Architettura, permanenza. Josè Ignacio Linazasoro e Aldo Rossi

 

L’esempio di Linazasoro bene si inserisce nel discorso sulla permanenza storica ed il recupero affrontato la volta scorsa. Come afferma lo stesso progettista, il suo lavoro riguarda la ricerca di una "architettura vera e pura, (…) un’arte che lascia un segno nel tempo e non una semplice espressione personale". Edifici fortemente legati al sito e alla sua storia.

E’ questo il caso della Biblioteca nel quartiere di Lavapiés a Madrid, in cui si interfacciano architetture di epoche diverse. Realizzato tra il 1996  e il 2004, l’edificio è stato costruito nel sito di una chiesa settecentesca, fortemente danneggiata durante la guerra civile spagnola. L’architetto ha cercato di mostrare la possibilità di integrazione tra ciò che è nuovo e ciò che appartiene al passato, proponendo un nuovo ordine all’esistente: i resti dell’antico sono riutilizzati ed inglobati nel nuovo edificio. Un solido connubio tra ciò che è stato restaurato e le parti di nuova costruzione. "La biblioteca riutilizza in parte i resti della chiesa barocca e questo le permette (…) di approfittare della potenzialità espressiva della rovina".

La presenza storica ha condizionato Linazasoro nella scelta dei materiali, optando per il mattone nella ricerca di uniformità. Un materiale nobile legato alla terra, collaudato da migliaia di anni di esistenza.

 Le rovine diventano parte integrante di uno spazio totalmente nuovo, reinterpretato, rinnovato.
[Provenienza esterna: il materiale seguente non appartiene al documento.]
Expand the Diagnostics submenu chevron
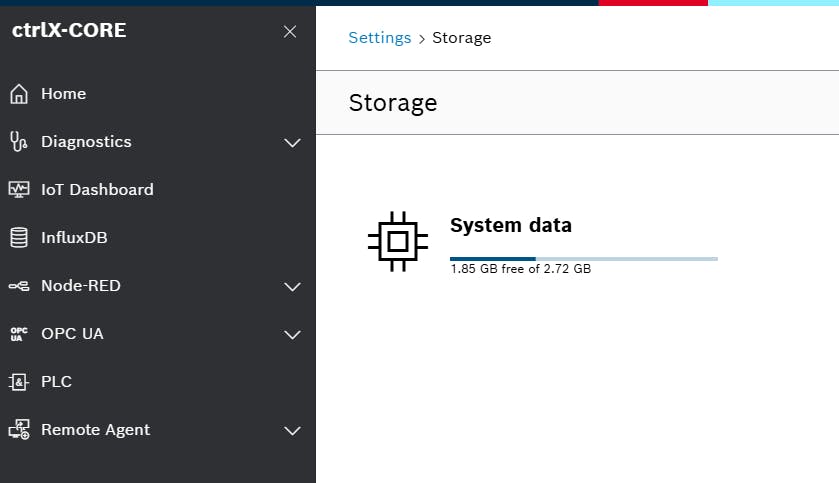[292, 143]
E’ un intervento urbano, che gravita intorno al ‘segno’ dei resti della chiesa. 

E’ questa negazione del passato? No, forse piuttosto un atteggiamento più aperto che ammette un utilizzo della “permanenza” e la garanzia della sua continuità nel tempo, del suo continuo mutamento. Niente viene abbandonato, può ancora parlare, può ancora esprimere il suo carattere storico. Nonostante sia differente il suo (ri)uso, e la funzione originaria nel tempo abbia modificato la sua natura, è come se il suo valore non fosse mai diminuito, anzi, viene sovrapposto, senza invasività, il contributo di una cultura in continuo movimento. Abbiamo la necessità di progredire, ma nel rispetto del preesistente. Un esempio raffinato di “corretto”  progetto moderno nel contesto storico.

Tema molto delicato,  tutt’oggi trova opinioni discordanti ed in continua evoluzione.
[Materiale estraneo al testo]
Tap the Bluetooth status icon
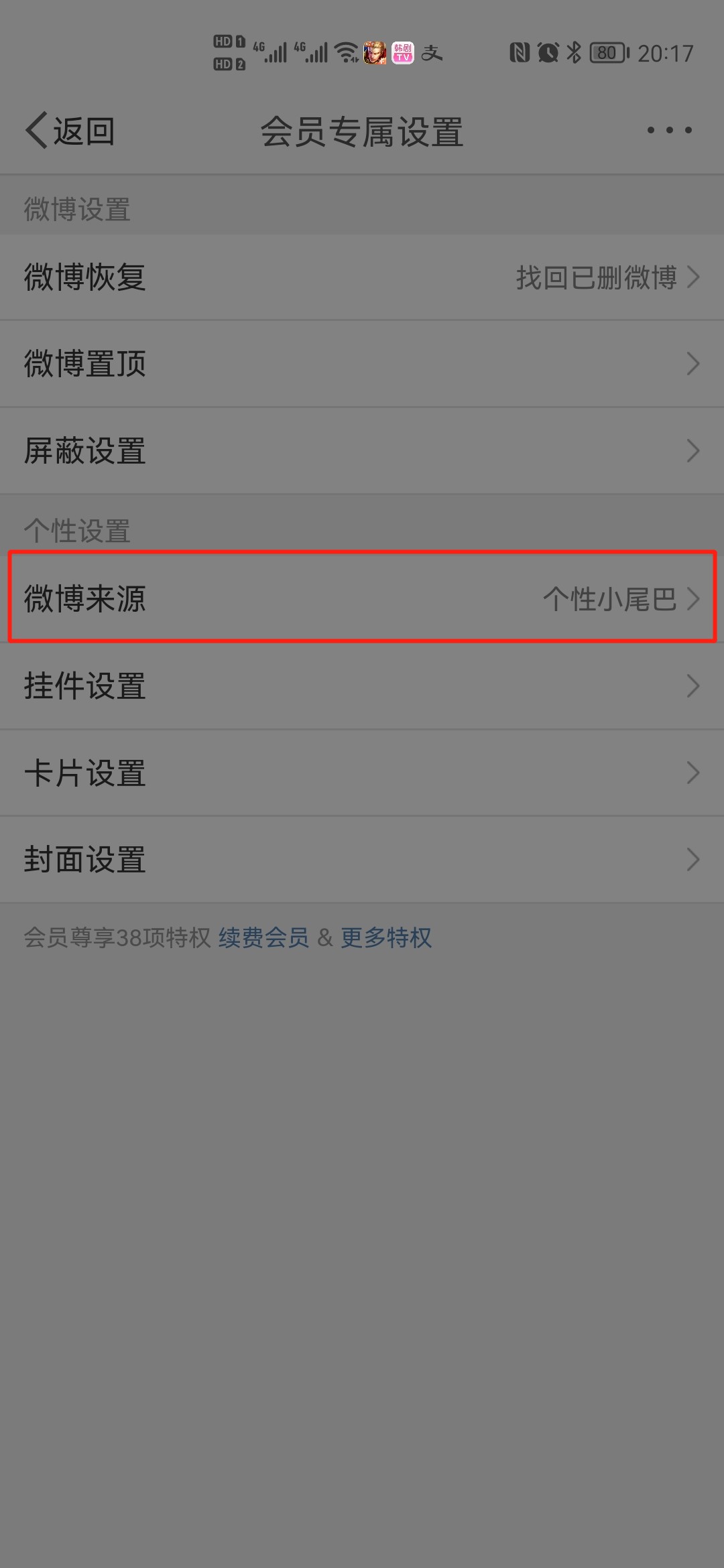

 Aldo Rossi  nel suo --Architettura della Città- affrontando la questione dice che “La città è il prodotto di un lavoro incessante, è anche un immenso deposito di fatica umana: quindi in essa memoria e fatica tendono a coincidere; la memoria non è un repertorio statico di oggetti passati; è invece la consapevolezza di un processo che è stato, ma che si allunga nel presente e nel futuro”.
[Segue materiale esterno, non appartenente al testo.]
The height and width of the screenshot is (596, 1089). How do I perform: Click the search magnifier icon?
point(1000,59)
Il rapporto con il passato non è di illogica incompatibilità bensì di una sana complicità nello stesso sviluppo culturale.

Progettare l’Architettura significa portare a coerenza le spinte della contemporaneità e quelle della memoria: e la città è il deposito della memoria”.

Il suo volere è quello di sottolineare un’architettura che DEVE essere pensata come “ creazione umana” di un valore che ha una “natura collettiva” e che deve essere tramandata, curata ed apprezzata senza dover rinunciare al nuovo contributo; al pensiero contemporaneo. DEVE saper far convivere la sua natura, seppur diversa, nel presente, passato e futuro. Allora ha senso considerare l’architettura come custodia di fatica umana e della sua memoria; perchè non ha finito di scrivere la sua storia, bensì continua il processo di crescita; si “allunga” all’odierno e al suo futuro.